Naturalidade ganha espaço na cirurgia plástica
De acordo com dados de 2024 da International Society of Aesthetic Plastic Surgery (ISAPS), principal organização profissional mundial para cirurgiões plásticos estéticos, foram realizadas mais de 17 milhões de cirurgias plásticas e cerca de 20 milhões de procedimentos não cirúrgicos em todo o mundo.
O Brasil lidera o ranking global de procedimentos cirúrgicos, com aproximadamente 2,3 milhões de cirurgias realizadas em 2024, consolidando-se como o país com maior volume desse tipo de intervenção estética.
Além de os números apontarem a cirurgia plástica como uma tendência em ascensão no Brasil, o cirurgião plástico Dr. Guilherme Torreão afirma que há uma busca crescente por tratamentos estéticos que respeitem a naturalidade e a individualidade facial do paciente. Segundo ele, essa procura está relacionada a uma mudança cultural importante: hoje, o paciente deseja parecer melhor, não diferente.
"Há maior acesso à informação, mais senso crítico e também maior exposição digital, o que faz com que a naturalidade e a preservação das características individuais sejam prioridades. O foco deixou de ser transformar e passou a ser refinar e restaurar", explica.
O cirurgião plástico também destaca que o conceito de naturalidade redefiniu os critérios de sucesso dos procedimentos estéticos, que antes eram associados a uma face visivelmente esticada e sem rugas.
"Atualmente, consideramos bem-sucedido o tratamento que devolve contorno, firmeza e viço sem apagar expressões ou alterar traços pessoais. O rejuvenescimento ideal é aquele que não denuncia a cirurgia — apenas transmite aspecto descansado e harmônico", acrescenta.

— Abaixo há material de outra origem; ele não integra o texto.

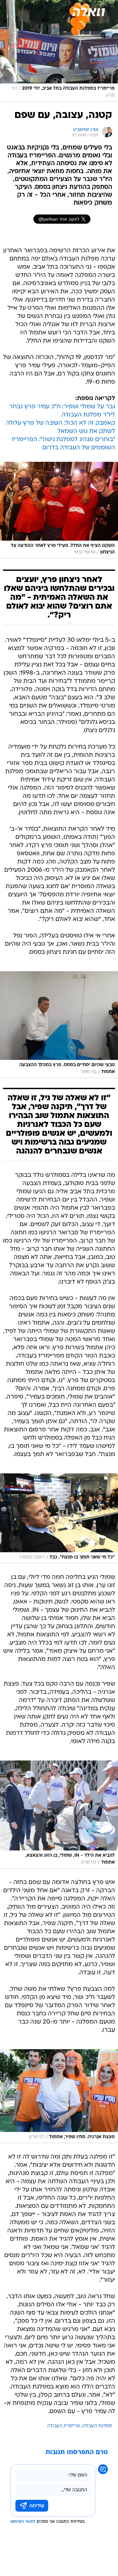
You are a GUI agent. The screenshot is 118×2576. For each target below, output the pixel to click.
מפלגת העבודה (97, 2426)
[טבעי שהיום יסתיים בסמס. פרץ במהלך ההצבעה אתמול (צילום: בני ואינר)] (59, 1024)
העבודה (54, 2426)
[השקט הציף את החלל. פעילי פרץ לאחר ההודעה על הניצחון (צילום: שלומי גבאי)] (59, 510)
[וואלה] (88, 11)
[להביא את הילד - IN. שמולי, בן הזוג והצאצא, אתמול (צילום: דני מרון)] (59, 1814)
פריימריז (72, 2426)
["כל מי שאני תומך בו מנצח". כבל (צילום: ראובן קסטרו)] (59, 1518)
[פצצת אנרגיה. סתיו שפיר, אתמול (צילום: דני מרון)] (59, 2096)
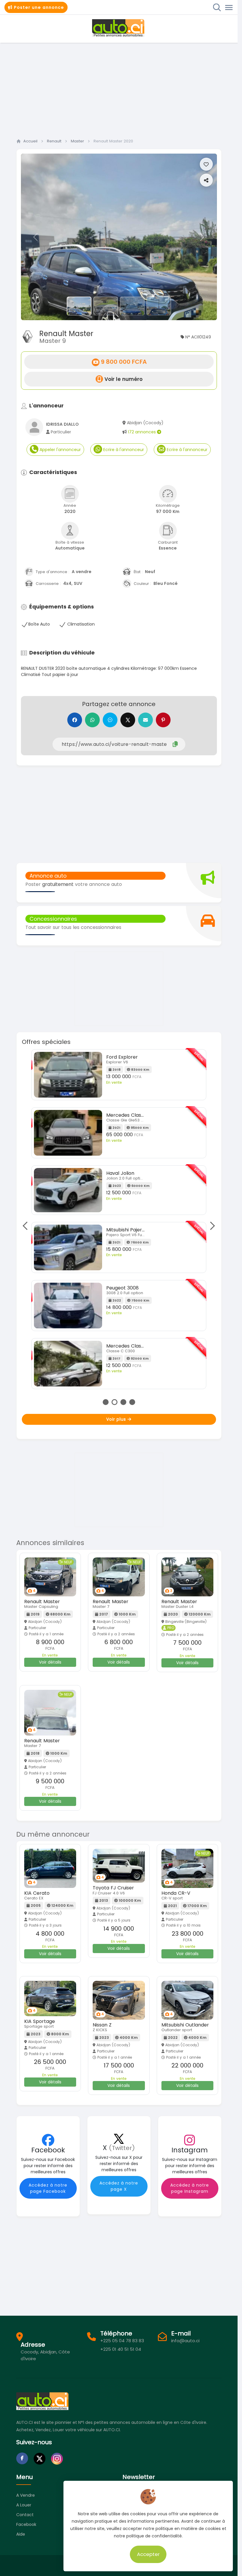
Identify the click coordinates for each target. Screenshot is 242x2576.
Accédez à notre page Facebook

Técnicas de rejuvenescimento priorizam resultados naturais
Entre os principais tipos de procedimentos que priorizam a naturalidade do rosto, o Dr. Guilherme Torreão destaca o Deep Plane Facelift, uma técnica avançada de lifting facial que atua nas camadas mais profundas da face, especialmente no sistema músculo-aponeurótico superficial (SMAS) e nos ligamentos de retenção.
O especialista informa que, ao liberar e reposicionar esses tecidos em bloco, é possível restaurar o volume e o posicionamento natural da face média e inferior, tratando sulcos profundos, flacidez e perda de contorno mandibular de forma estrutural.
"As principais diferenças em relação às técnicas tradicionais estão no plano de abordagem e no vetor de tração. Enquanto técnicas convencionais atuam predominantemente na pele e no SMAS superficial, o Deep Plane trabalha abaixo dessas estruturas, reposicionando os tecidos de forma mais anatômica e menos tensionada. Isso reduz o risco de aspecto esticado e melhora o rejuvenescimento da região malar e do sulco nasogeniano", contextualiza.
De acordo com o profissional, a atuação em planos profundos proporciona resultados mais naturais, pois respeita a anatomia e reposiciona os tecidos na direção original do envelhecimento, em vez de apenas tracionar a pele.
O cirurgião plástico reforça ainda que esse procedimento é especialmente indicado para pacientes com flacidez moderada a acentuada, queda da face média, sulcos marcados e perda de definição mandibular, geralmente a partir dos 50 anos (embora a indicação seja sempre individualizada).
O facelift tradicional já é um dos dez procedimentos mais procurados no mundo, segundo levantamento da ISAPS. Em 2024, foram realizadas mais de 737 mil cirurgias do gênero globalmente e cerca de 121 mil no Brasil.
Resultados mais duradouros e abordagem estrutural
Em relação à durabilidade, Dr. Guilherme Torreão enfatiza que o Deep Plane tende a oferecer resultados mais prolongados, pois corrige a estrutura de sustentação facial e não apenas a superfície da pele. Segundo ele, embora o processo de envelhecimento continue, a base anatômica reposicionada mantém o benefício estético por um período significativamente maior quando comparado a técnicas mais superficiais.
"O sucesso do procedimento não depende apenas da técnica, mas também da correta indicação, do planejamento individualizado e da execução por um cirurgião experiente em anatomia facial profunda. O Deep Plane não é uma tendência, mas uma evolução técnica baseada na compreensão anatômica e na busca por resultados cada vez mais naturais e seguros", finaliza.